Pensei um pouco e olhei no relógio:
- Claro que pode ficar no castelo de Alpemburg, Mia.
Ela deu um largo sorriso.
- Mas não como minha convidada, tampouco como minha amiga. – adverti. – Posso indicá-la caso haja algum cargo em aberto. Mas não será ao meu lado. Eu não preciso de uma dama de companhia. Eu tenho companhias agradáveis e não preciso pagar por elas.
- Satini... Por que você é tão vingativa?
- Vingativa, eu? – eu ri ironicamente. – Se dizer-lhe a verdade soa como castigo ou vingança, eu sinto muito, Mia.
- Eu esperava outra atitude de você.
- Eu também esperei outra atitude de você no passado.
- Eu achei que você havia sido a responsável pela morte de Alexander.
- Eu nunca fui a responsável pela morte dele. Não fui eu que apertei o gatilho. Ainda assim você fez questão de me culpar.

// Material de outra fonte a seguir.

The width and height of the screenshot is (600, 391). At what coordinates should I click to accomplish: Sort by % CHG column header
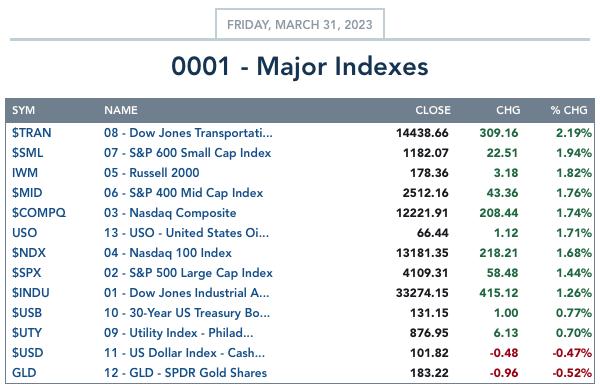pyautogui.click(x=569, y=110)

- Esta frase explica que não fui perdoada.
Olhei no relógio e havia se passado cinco minutos:
- Mia, eu realmente preciso ir. Fico feliz que tenha vindo ao meu casamento. Sinceramente, não achei que aceitaria o convite. Pense sobre o trabalho, caso deseje tanto assim ficar em Alpemburg. Mas não há mais espaço para falsos amigos na minha vida.
Dizendo isso peguei meu buquê e saí, deixando-a ali, sozinha com seus próprios pensamentos. Ainda não entendi porque ela quis ter aquela conversa antes da cerimônia, como se reatar nossa amizade fosse a coisa mais importante na minha vida. Infelizmente os laços haviam se rompido... E jamais poderiam ser recuperados.